3. Can you provide a Python solution for the maximum sum of non-adjacent numbers in a circle?

Sure! A common Python solution uses dynamic programming to save the best sums at each spot. The algorithm looks at two cases: one that does not take the last number and one that does not take the first number. For full code, you can see our Python code example section here.

4. What are the key differences between the linear and circular versions of the maximum sum problem?

In the linear version, we can pick from a straight list. But in the circular version, we must think about the first and last numbers because they are next to each other. In the circular case, we find the maximum sums in two ways: one without the first number and one without the last number.

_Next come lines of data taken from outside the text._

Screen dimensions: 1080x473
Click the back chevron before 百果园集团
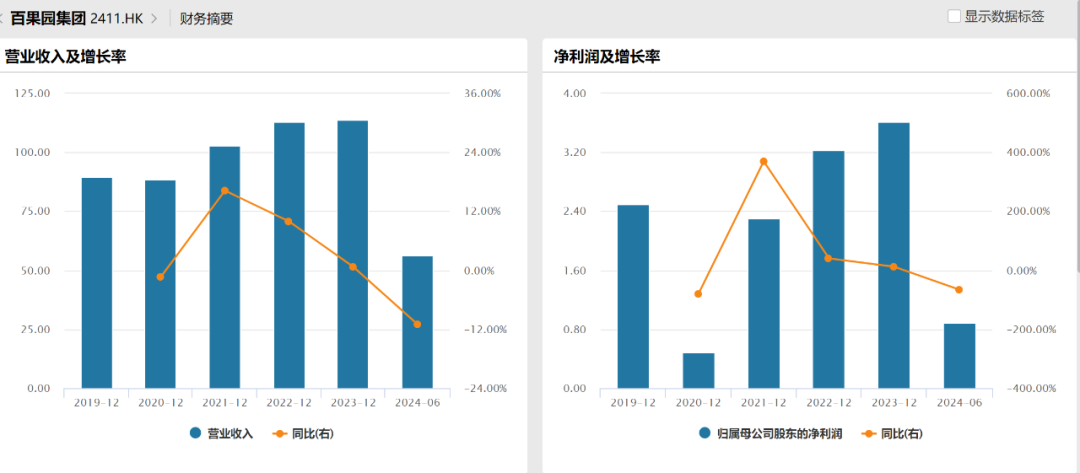pos(3,17)
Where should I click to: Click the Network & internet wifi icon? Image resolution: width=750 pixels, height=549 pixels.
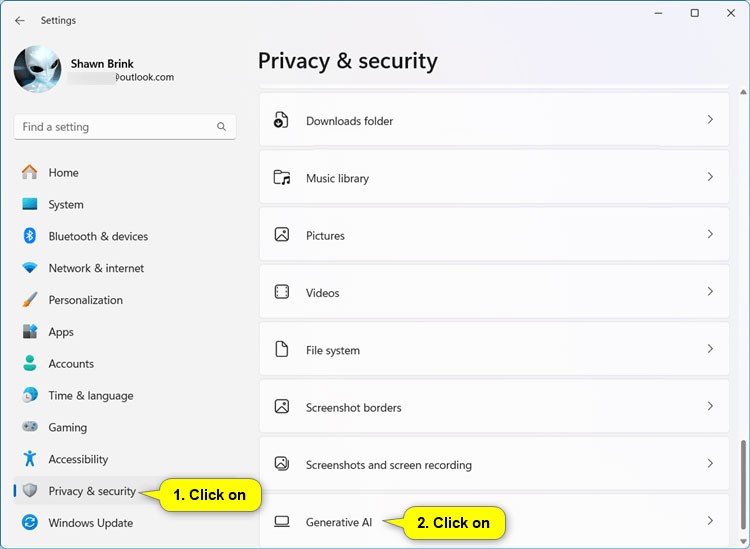[x=30, y=268]
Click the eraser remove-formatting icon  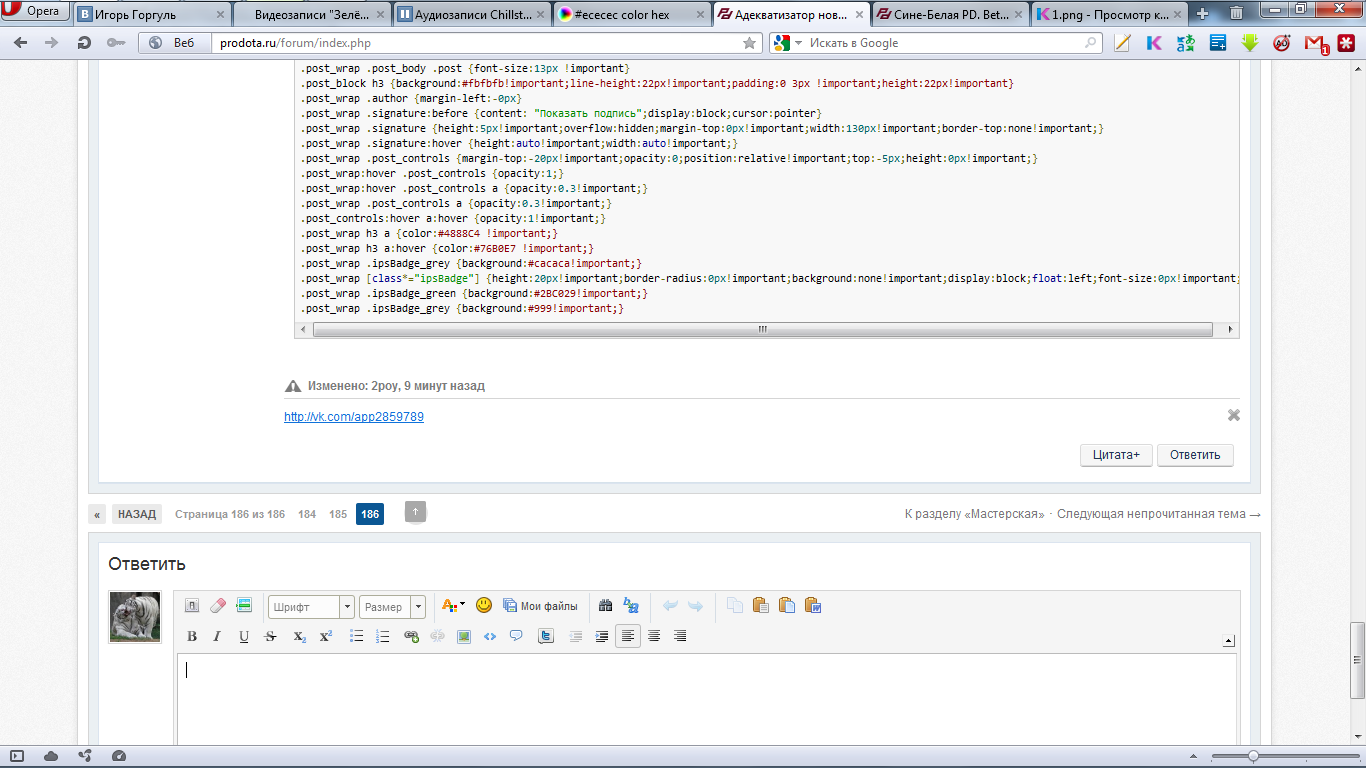(218, 605)
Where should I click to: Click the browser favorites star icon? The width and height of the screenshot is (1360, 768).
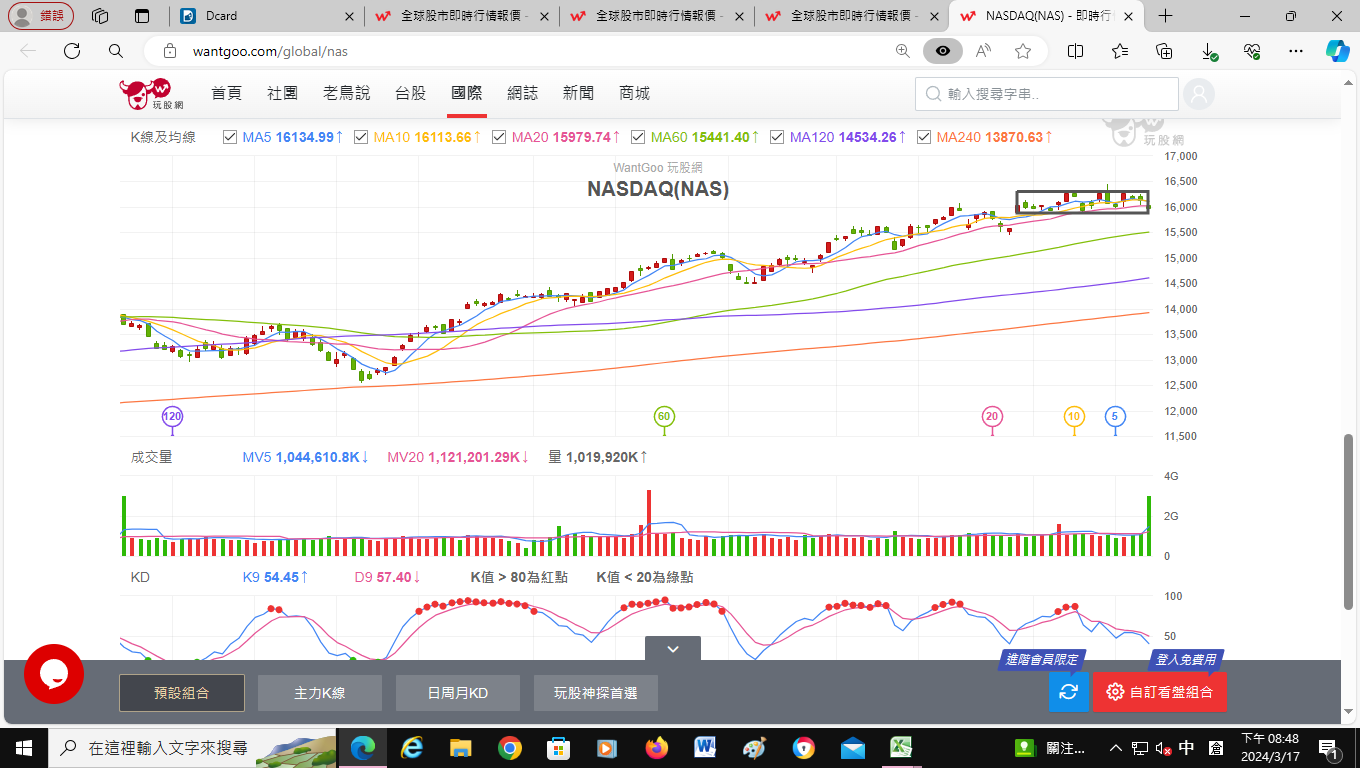point(1022,51)
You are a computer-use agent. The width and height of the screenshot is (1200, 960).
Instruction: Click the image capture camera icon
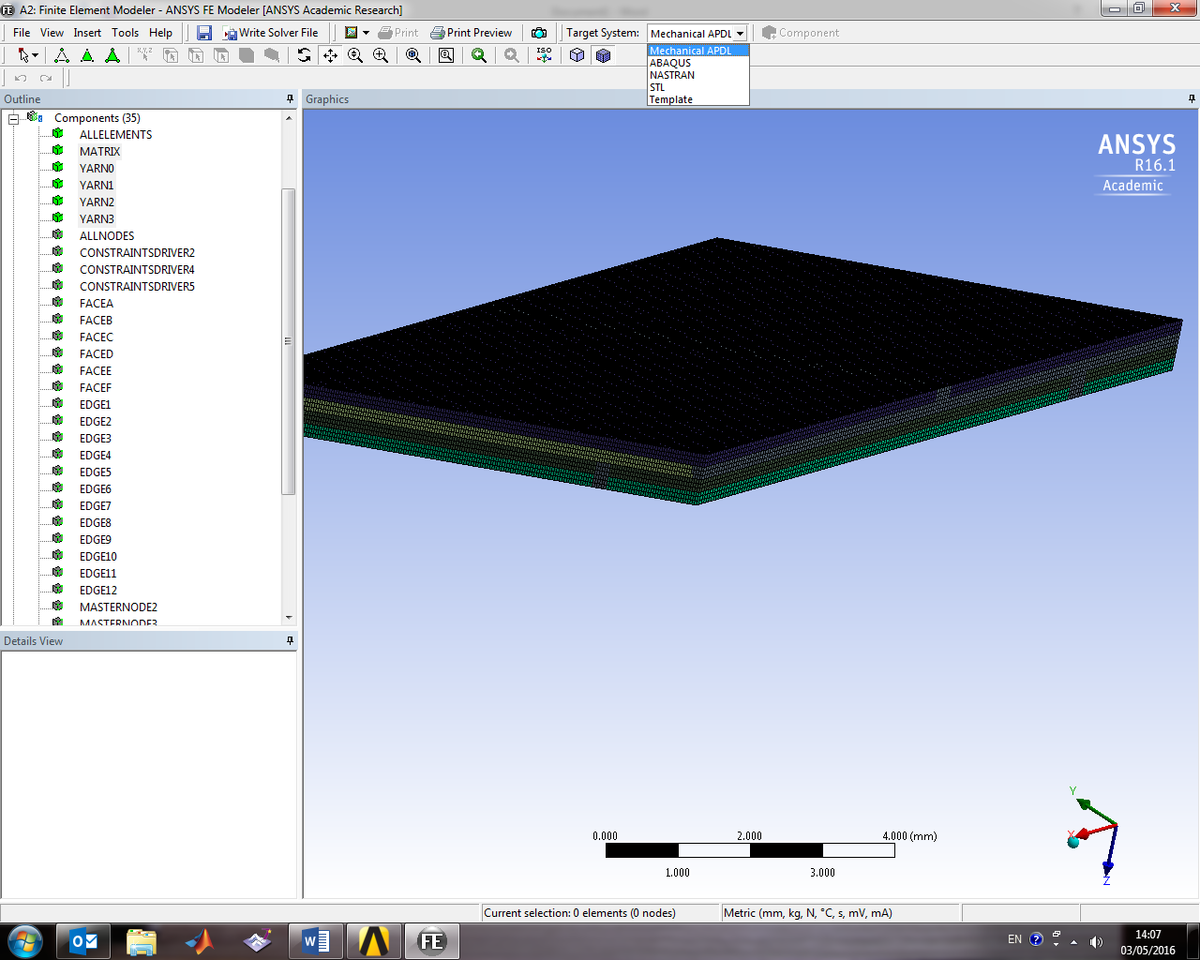pos(539,32)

A good comparison can help us understand this dynamic programming problem better.

5. What are some test cases for the maximum sum of non-adjacent numbers in a circle?

We should test this problem with different cases. This includes all positive numbers, a mix of positive and negative numbers, and small arrays like those with 2 or 3 elements. Testing with a circular array makes sure we check both ends well. You can find more test cases and examples in our section on maximum sum of non-adjacent numbers.